Fragments to Agents: Agency From Plants to Animals to Brains
Details
Taking a break from our newest series "Fire, Cells, and Circuits", we return to our other core series "Fragments to Agents".
When we speak of “agency,” we usually imagine animals, movement, nervous systems, maybe even human intention. But is agency limited to creatures with brains? Or does it emerge more deeply in the biological world?
In this discussion, we’ll explore how both plants and animals regulate themselves, adapt to their environments, and pursue normatively significant states like survival, growth, and reproduction. We’ll ask:
- What distinguishes mere chemical reactivity from biological agency?
- Do plants exhibit meaningful forms of agency without nervous systems?
- How does animal sensorimotor organization build on more basic metabolic autonomy?
- Where does regulation become underdetermined by lower-level processes?

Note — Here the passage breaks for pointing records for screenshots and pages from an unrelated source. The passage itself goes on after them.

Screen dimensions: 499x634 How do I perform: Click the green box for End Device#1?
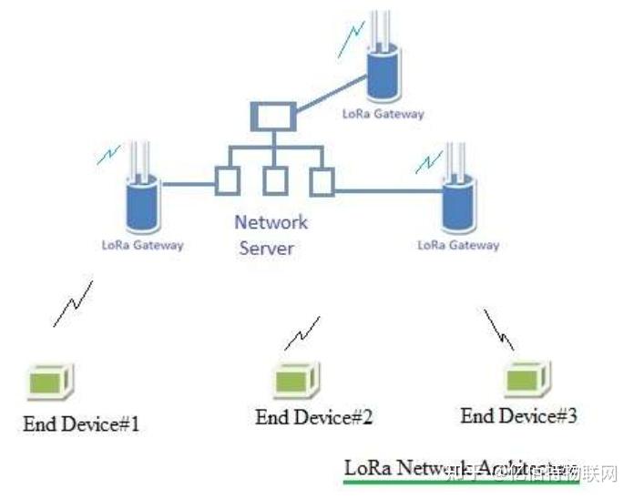(51, 380)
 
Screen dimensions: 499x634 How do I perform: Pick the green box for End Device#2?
(295, 376)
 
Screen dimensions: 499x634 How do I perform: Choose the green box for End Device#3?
(527, 376)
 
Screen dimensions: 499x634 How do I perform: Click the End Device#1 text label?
(82, 423)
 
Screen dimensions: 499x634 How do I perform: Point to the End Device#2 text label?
(313, 417)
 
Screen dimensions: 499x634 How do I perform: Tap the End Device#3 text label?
(518, 416)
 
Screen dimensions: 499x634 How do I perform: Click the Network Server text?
(271, 234)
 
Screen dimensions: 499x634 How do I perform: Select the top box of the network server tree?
(271, 117)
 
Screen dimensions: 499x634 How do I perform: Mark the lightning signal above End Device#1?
(73, 304)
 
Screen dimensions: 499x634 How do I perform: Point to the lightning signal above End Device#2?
(302, 333)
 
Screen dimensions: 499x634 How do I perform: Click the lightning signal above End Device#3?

- What might this tell us about cognition, intelligence, and even AI?
Drawing from work in theoretical biology, network theory, systems theory, complexity, and philosophy of biology, we’ll examine how agency may arise from self-maintaining, autonomous systems and how increasingly decoupled regulatory layers expand what organisms can do.

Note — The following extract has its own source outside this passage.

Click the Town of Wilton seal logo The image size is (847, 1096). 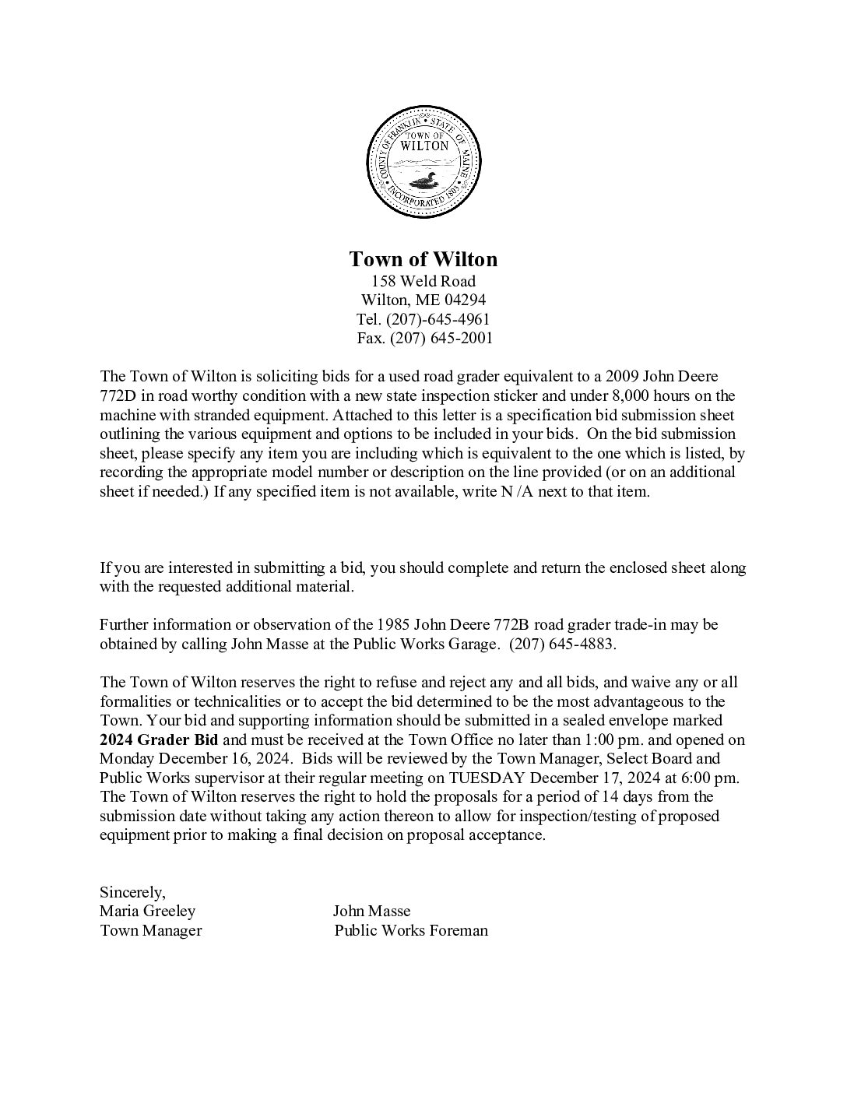(x=424, y=163)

Agency may not begin with brains but with networks of processes that regulate themselves across scales.
This will be a presentation divided into sections, with opportunities for discussion interleaved throughout and ample time for larger open discussions following the presentation. Expect conceptual framing, examples from plant and animal life, and space to collectively refine what we mean when we talk about “acting” in the natural world.
As always, we welcome new folks to the series or to the group to join. Just be ready to listen, ask good questions, and deepen your thinking about what it means to have agency in the natural world from a grounded, non-supernatural perspective.